### TÂCHES À FAIRE
A: Dans la critique de l'album Remember, recopiez sans rien changer le passage qui commence par les mots « Je le précise » et se termine par « avec brio ! ».
B: Écrivez la suite de la critique de l'album Remember, en partant de sa dernière phrase.

### EXTRAIT FOURNI
.....

Je le précise d’emblée, je suis très friand de votre pop expérimentale et tarabiscotée. D’ailleurs, il m’est difficile de catégoriser votre musique de manière satisfaisante. Vous avez réussi à créer votre petit univers, c’est ce qui vous rend si estimable. Premièrement, vous vous moquez des lois de la chronologie. Dans vos albums, les refrains n’existent presque pas : je parlerai plutôt de thèmes. Fragments de mélodies, irradiantes et singulières, que vous explosez si l’envie vous en prend. À la suite, vous pouvez introduire des parcelles abstraites, electro, rock garage, progressif, puis tout aussi vite sauter à pieds joints dans une nouvelle poussée de pop insouciante... Mais quel présomptueux je fais, moi qui tente de schématiser face à vous ce registre que vous assurez avec brio !
Vous tenez en moi un appréciateur assez tenace, chers Eleanor et Matthew Friedberger. J’ai été jusqu’à vous suivre dans votre délirante entreprise qu’est Rehearsing My Choir, rendez-vous compte ! Oui, j’ai été fasciné par ce geste qu’on peut considérer comme le plus anti-rock’n’roll de ces dernières années (il aurait dû servir de pôle de réflexion au courrier des lecteurs Rock & Folk) : enregistrer un album avec sa grand-mère. Vous n’aviez pas honte de mettre en avant la voix fièrement maladroite de votre mamie ; bien plus, d’organiser le disque autour du récit fantasmé de sa vie. Et pourtant, quelle poésie s’en dégageait... Dérangée, je vous l’accorde. Quoique aussi, une grâce étrange. Bref, je vous ai suivi jusque là. Je m’arrête à présent, face à Remember.
Ce live est une catastrophe. Je m’explique : vous misez sur des versions totalement retravaillées de vos morceaux. Ceux-ci sont méconnaissables, soit. Est-ce bien utile, si l’on n’y peut retrouver ce don pour l’aparté mélodique qui vous caractérise ? Car tout est fondu comme dans un martèlement, une sorte de scansion indigeste. Vous m’évoquez une fusion ratée entre les Specials, côté fantômes et forains (vos claviers), et King Crimson (les zébrures de guitare, une allure prog). Pour aboutir à un déballage rythmique sans grande musicalité. Si au moins il existait des mouvements plus relâchés, où poindraient enfin vos couleurs dorées et attachantes... Mais vous poursuivez, imperturbables, votre jeu de massacre. Pardonnez-moi, je ne peux le supporter au-delà de quelques titres. Lorsqu’on sait que Remember en compte 51, répartis sur plus de deux heures, vous avez alors une idée du supplice que vous infligez à certains. Vous pourriez arguer qu’il s’agit d’un instantané de votre musique sur scène et qu’obligatoirement, celui qui l’écoute dans son canapé ne peut que l’estimer de manière imparfaite. Oh, mais ce serait renier l’intérêt même de l’album live. Qui tend l’oreille au It’s Alive des Ramones, ne tient pas ces propos ! Vous en conviendrez.

.....

### DONNÉES FOURNIES
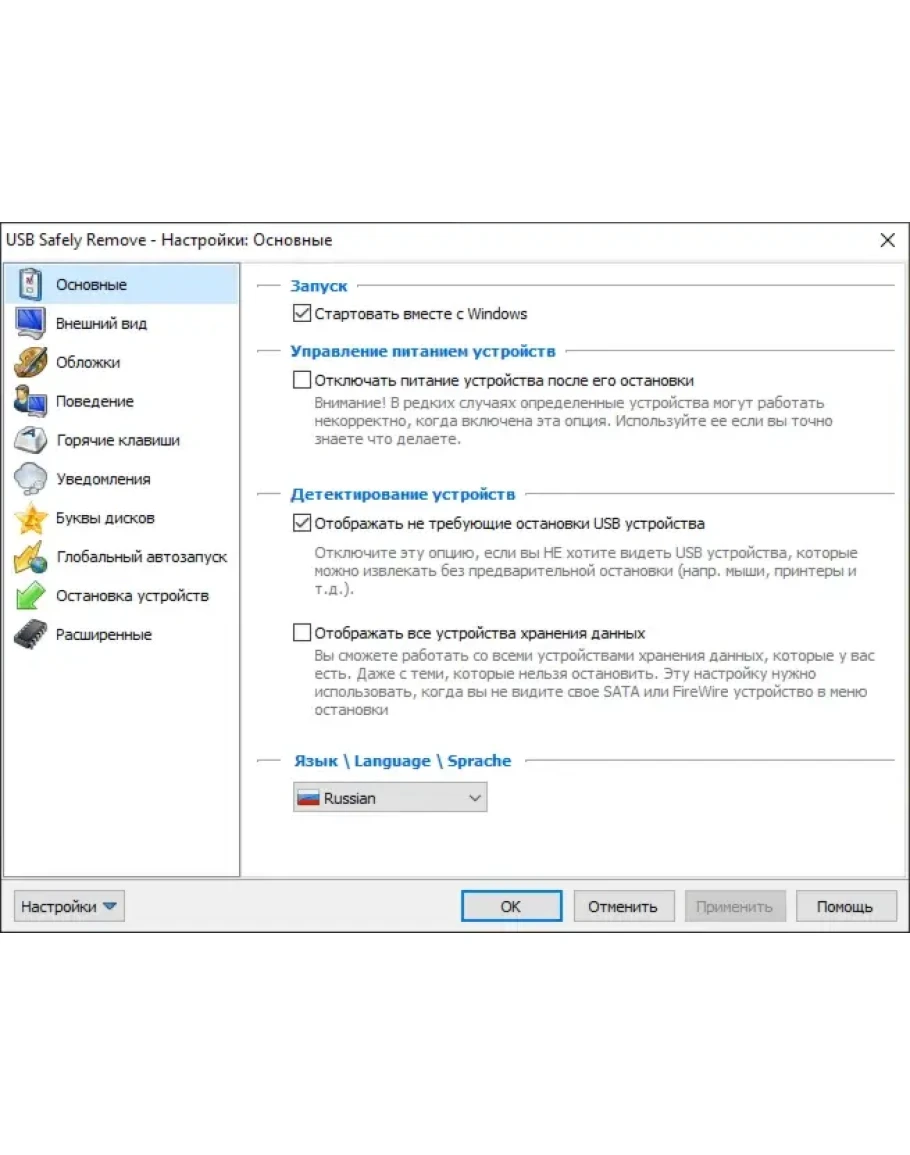Click the Поведение user icon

.....

### RÉPONSES DANS L'ORDRE
A:
Je le précise d’emblée, je suis très friand de votre pop expérimentale et tarabiscotée. D’ailleurs, il m’est difficile de catégoriser votre musique de manière satisfaisante. Vous avez réussi à créer votre petit univers, c’est ce qui vous rend si estimable. Premièrement, vous vous moquez des lois de la chronologie. Dans vos albums, les refrains n’existent presque pas : je parlerai plutôt de thèmes. Fragments de mélodies, irradiantes et singulières, que vous explosez si l’envie vous en prend. À la suite, vous pouvez introduire des parcelles abstraites, electro, rock garage, progressif, puis tout aussi vite sauter à pieds joints dans une nouvelle poussée de pop insouciante... Mais quel présomptueux je fais, moi qui tente de schématiser face à vous ce registre que vous assurez avec brio !

B:
J’en viens donc à penser que vous vous êtes concentrés sur une intention de forme. Remember devait être un live inhabituel, pour ne pas dire unique. Vous avez soigneusement effacé toute trace auditive du public ; bénéficié d’un son à peine moins net qu’en studio ; joué 60% de votre répertoire ; défiguré vos compositions. Vous vous êtes dit : "personne d’autre n’aura publié un live comme celui-ci". Et vous avez probablement raison. Cependant, chers Fiery Furnaces, qui s’intéresse à ces transgressions stériles ? Avez-vous à ce point une confiance aveugle en vos fans, pour ne destiner qu’à eux cet objet ? Ceux-ci sont encore capables d’exercer leur libre jugement. Quant aux personnes qui n’ont jamais entendu la moindre de vos notes, et qui voudraient avoir un premier aperçu avec Remember... mais que ces malheureux fuient à toutes jambes ! Leurs idées seraient vite arrêtées.
En somme, j’en appelle à votre bon sens. Laissez à d’autres le soin de l’art vide et abstenez-vous de commercialiser pareils objets. Je serais peiné d’observer votre chute dans un misérable formalisme. Il vous guette : n’y succombez pas !
Je vous salue, bien tristement."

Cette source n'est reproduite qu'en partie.